Geben nur – wie hier – die Kläger eine Erledigungserklärung ab, so hat sich die gerichtliche Prüfung darauf zu beschränken, ob die behauptete Erledigung tatsächlich eingetreten ist. Fällt diese Prüfung positiv aus, ist dem Feststellungsantrag stattzugeben, anderenfalls ist die Klage abzuweisen. Nach der Rechtsprechung des Bundesverwaltungsgerichts erledigt sich die Hauptsache, wenn in einem anhängig gewordenen Verfahren ein außerprozessuales Ereignis eintritt, das geeignet ist, dem Rechtsschutzbegehren die Grundlage zu entziehen. Dies ist der Fall, wenn das Rechtsschutzziel aus Gründen, die nicht in der Einflusssphäre der Kläger liegen, nicht mehr zu erlangen ist, weil es entweder bereits außerhalb des gerichtlichen Verfahrens erreicht worden oder überhaupt nicht mehr erreichbar ist (vgl. BVerwG, Beschl. v. 24.10.1997 – 4 NB 35/96 –, juris Rn. 7 und 10).

24

Unter Berücksichtigung dessen hat sich das von den Klägern eingeleitete Klageverfahren nicht erledigt; dem Rechtsschutzbegehren ist nicht durch ein außerprozessuales Ereignis die Grundlage entzogen worden.
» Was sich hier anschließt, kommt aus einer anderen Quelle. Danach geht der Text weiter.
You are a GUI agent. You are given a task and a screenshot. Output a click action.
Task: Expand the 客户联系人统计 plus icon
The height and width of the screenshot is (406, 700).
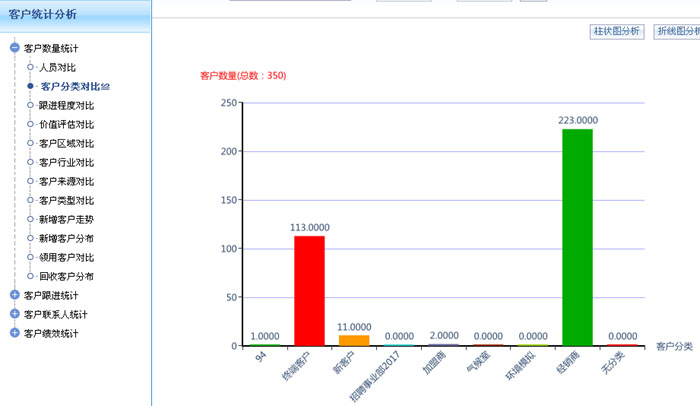click(14, 314)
Die Kläger haben den Rechtsstreit für erledigt erklärt, weil sie dem Prozessrisiko entgegen wollten, die Kosten eines gerichtlichen Sachverständigengutachtens (Staubimmissionsprognose) tragen zu müssen.

25

Die Kostenentscheidung beruht auf § 154 Abs. 1, § 159 Satz 1 VwGO, § 100 Abs. 1 ZPO. Die Kläger tragen die Verfahrenskosten jeweils zur Hälfte, weil ihr Feststellungsantrag erfolglos geblieben ist. Die außergerichtlichen Kosten der Beigeladenen sind nach § 162 Abs. 3 VwGO erstattungsfähig, weil sie einen Sachantrag gestellt hat und damit nach § 154 Abs. 3 VwGO ein Kostenrisiko eingegangen ist.

26

Die Kosten des Verfahrens sind nicht abweichend von § 154 Abs. 1 VwGO gemäß § 155 Abs. 4 VwGO dem Beklagten und der Beigeladenen aufzuerlegen. Hiernach können Kosten, die durch Verschulden eines Beteiligten entstanden sind, diesem auferlegt werden. Die Vorschrift räumt dem Gericht ein Ermessen ein, ob es schuldhaft verursachte Kosten von den sonstigen Kosten abgetrennt dem Veranlasser auferlegt (vgl. OVG Münster, Beschl. v. 31.08.2021 – 12 B 1287/21 –, juris Rn. 48; Neumann/Schaks, in: Sodan/Ziekow, VwGO, 5. Aufl. 2018, § 155 Rn. 76, 79).

27

Weder der Beklagte noch die Beigeladene haben schuldhaft kostenträchtige Maßnahmen des Gerichts oder sonst vermeidbare Mehrkosten veranlasst. Unter Umständen hätte im Falle der Einholung eines gerichtlichen Sachverständigengutachtens (Staubimmissionsprognose) das Ergebnis Anlass für die Frage geben können, ob die damit verbunden Mehrkosten nach § 155 Abs. 4 VwGO dem Beklagten und der Beigeladenen aufzuerlegen sind. Diese Frage stellt sich indes nicht, weil die Kläger den Rechtsstreit vor Einholung einer Staubimmissionsprognose für erledigt erklärt haben.

28

Die Entscheidung zur vorläufigen Vollstreckbarkeit beruht hinsichtlich der Beigeladenen auf § 167 VwGO i.V.m. § 709 ZPO und hinsichtlich des Beklagten auf § 708 Nr. 11, § 711 ZPO.

29

Gründe, die eine Zulassung der Revision rechtfertigen könnten (§ 132 Abs. 2 VwGO), liegen nicht vor.